Boudreaux starts with a “nobody knows how to” introduction. He uses paper and ink as examples of mundane goods that require many different people and specialized tasks to be produced.
As I start my book on specialization and trade, I find myself doing the same thing. This is in a great tradition. Adam Smith used the woolen coat. Leonard Read used the pencil. My thought was to use a bowl of cereal.
Even the cereal or milk first debate rages on. We here all know which is right and proper.
The cereal idea is good. I assume kids still eat a lot of cereal so they can relate to it. If only you could put it on the back of a cereal box for that insatiable need to read something whIle eating it.
The milk first people are monsters.
They might as well drink a glass of milk then eat cereal dry out of a bowl.
I’ll bet Lord is one of them…
And, don’t forget Paul Seabright’s wonderful example from “The Company of Strangers”…
This morning I went out and bought a shirt. There is nothing very unusual in that: across the world, perhaps 20 million people did the same. What is more remarkable is that I, like most of these 20 million, had not informed anybody in advance of what I was intending to do. Yet the shirt I bought, although a simple item by the standards of modern technology, represents a triumph of international cooperation.
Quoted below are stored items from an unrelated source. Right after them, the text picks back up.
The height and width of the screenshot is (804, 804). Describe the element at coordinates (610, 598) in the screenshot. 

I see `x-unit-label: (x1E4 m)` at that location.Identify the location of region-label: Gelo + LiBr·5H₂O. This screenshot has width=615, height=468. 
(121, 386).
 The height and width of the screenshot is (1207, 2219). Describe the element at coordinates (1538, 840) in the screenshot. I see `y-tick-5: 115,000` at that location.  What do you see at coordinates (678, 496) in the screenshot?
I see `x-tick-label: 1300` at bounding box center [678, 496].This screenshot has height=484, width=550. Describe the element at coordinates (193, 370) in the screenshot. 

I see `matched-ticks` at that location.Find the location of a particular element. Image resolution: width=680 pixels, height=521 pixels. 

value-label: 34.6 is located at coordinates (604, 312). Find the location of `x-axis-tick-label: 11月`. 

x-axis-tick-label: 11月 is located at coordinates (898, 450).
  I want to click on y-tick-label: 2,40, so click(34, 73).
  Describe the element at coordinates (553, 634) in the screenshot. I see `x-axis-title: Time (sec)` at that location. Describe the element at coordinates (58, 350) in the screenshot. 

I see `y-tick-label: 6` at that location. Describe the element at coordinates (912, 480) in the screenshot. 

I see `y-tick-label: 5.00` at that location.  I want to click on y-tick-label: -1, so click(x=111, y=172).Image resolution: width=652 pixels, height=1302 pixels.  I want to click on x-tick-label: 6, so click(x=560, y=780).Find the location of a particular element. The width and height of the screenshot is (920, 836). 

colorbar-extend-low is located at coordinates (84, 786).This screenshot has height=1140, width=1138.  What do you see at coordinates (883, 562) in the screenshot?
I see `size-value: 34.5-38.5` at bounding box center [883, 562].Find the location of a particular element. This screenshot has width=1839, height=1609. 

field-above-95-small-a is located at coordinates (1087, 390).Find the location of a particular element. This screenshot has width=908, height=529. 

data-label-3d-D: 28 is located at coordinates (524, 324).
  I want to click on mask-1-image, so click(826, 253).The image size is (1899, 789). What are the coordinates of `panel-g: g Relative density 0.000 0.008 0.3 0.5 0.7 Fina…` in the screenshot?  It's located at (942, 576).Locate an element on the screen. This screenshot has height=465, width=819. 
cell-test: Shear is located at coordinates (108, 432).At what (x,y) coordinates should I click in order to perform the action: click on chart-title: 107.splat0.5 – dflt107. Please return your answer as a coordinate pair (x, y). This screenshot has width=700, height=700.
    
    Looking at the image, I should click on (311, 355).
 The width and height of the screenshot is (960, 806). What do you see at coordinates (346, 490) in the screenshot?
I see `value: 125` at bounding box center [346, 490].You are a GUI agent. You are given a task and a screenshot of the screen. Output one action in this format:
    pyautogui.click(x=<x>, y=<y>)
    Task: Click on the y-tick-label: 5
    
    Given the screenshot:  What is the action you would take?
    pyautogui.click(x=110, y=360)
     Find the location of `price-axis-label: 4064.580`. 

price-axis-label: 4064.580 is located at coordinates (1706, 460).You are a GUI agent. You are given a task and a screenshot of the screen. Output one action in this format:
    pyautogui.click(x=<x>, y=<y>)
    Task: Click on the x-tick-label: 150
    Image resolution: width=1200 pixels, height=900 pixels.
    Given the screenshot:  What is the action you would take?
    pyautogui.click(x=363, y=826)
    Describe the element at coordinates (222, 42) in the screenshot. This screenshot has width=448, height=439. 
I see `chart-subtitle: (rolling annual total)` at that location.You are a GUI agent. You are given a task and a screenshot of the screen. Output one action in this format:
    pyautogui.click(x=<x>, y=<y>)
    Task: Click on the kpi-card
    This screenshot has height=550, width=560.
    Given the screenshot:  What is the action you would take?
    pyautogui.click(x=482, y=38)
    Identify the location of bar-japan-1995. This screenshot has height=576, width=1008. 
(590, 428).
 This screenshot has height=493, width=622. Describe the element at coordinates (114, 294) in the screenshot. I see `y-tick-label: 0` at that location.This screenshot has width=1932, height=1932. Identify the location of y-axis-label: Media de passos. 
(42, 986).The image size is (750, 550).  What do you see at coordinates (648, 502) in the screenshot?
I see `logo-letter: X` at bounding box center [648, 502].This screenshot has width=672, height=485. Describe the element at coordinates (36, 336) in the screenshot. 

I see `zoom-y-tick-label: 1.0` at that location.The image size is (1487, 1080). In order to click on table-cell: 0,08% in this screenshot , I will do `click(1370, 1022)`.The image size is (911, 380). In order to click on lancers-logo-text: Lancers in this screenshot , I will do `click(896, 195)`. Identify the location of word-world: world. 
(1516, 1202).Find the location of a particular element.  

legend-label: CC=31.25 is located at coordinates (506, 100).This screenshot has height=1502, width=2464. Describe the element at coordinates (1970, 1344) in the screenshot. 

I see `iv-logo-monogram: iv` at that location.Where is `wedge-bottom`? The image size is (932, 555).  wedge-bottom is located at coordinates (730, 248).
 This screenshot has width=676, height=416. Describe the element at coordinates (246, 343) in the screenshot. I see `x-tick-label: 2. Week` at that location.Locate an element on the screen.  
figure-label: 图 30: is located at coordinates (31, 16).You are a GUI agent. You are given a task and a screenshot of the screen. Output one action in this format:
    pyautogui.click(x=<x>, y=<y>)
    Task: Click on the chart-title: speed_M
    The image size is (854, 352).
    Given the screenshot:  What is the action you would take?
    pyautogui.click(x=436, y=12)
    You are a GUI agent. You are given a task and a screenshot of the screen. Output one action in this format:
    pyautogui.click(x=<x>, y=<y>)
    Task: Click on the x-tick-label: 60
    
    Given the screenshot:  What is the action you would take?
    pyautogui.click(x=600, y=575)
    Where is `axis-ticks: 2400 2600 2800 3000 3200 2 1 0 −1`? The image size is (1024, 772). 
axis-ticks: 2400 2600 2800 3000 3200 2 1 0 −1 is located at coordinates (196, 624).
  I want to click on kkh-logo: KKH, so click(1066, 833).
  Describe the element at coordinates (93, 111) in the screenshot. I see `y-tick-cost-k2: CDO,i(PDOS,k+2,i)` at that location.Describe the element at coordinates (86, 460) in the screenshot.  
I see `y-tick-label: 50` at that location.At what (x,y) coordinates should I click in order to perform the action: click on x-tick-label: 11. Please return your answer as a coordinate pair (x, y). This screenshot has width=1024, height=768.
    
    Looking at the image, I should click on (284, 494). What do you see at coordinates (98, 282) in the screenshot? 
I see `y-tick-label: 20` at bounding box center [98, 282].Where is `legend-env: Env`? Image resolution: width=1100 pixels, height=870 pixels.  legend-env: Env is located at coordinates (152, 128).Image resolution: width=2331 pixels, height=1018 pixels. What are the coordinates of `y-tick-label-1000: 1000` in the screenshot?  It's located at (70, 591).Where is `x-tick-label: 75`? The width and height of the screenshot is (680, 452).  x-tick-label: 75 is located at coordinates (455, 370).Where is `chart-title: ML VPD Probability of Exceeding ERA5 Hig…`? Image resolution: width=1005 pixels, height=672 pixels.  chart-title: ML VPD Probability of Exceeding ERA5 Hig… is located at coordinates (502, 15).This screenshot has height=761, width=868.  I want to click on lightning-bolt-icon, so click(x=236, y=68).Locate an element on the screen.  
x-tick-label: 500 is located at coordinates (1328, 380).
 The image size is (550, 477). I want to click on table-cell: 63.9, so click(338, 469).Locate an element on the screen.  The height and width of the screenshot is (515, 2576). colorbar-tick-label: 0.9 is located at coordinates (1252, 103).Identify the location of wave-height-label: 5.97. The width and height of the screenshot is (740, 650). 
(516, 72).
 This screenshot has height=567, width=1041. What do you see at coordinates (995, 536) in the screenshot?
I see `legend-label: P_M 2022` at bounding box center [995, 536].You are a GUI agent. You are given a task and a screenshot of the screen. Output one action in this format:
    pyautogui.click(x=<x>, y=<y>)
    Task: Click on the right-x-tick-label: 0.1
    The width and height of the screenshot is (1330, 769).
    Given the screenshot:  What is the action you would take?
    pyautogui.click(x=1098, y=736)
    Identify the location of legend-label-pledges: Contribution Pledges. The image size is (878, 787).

The cotton was grown in India, from seeds developed in the United States; the artificial fiber in the thread comes from Portugal and the material in the dyes from at least six other countries; the collar linings come from Brazil, and the machinery for the weaving, cutting, and sewing from Germany; the shirt itself was made up in Malaysia. The project of making a shirt and delivering it to me in Toulouse has been a long time in the planning, since well before the morning two winters ago when an Indian farmer first led a pair of ploughing bullocks across his land on the red plains outside Coimbatore. Engineers in Cologne and chemists in Birmingham were involved in the preparation many years ago. Most remarkably of all, given the obstacles it has had to surmount to be made at all and the large number of people who have been involved along the way, it is a very stylish and attractive shirt (for what little my judgment in these matters may be worth). I am extremely pleased at how the project has turned out. And yet I am quite sure nobody knew that I was going to be buying a shirt of this kind today; I hardly knew it myself even the day before. Every single one of these people who has been laboring to bring my shirt to me has done so without knowing or indeed caring anything about me.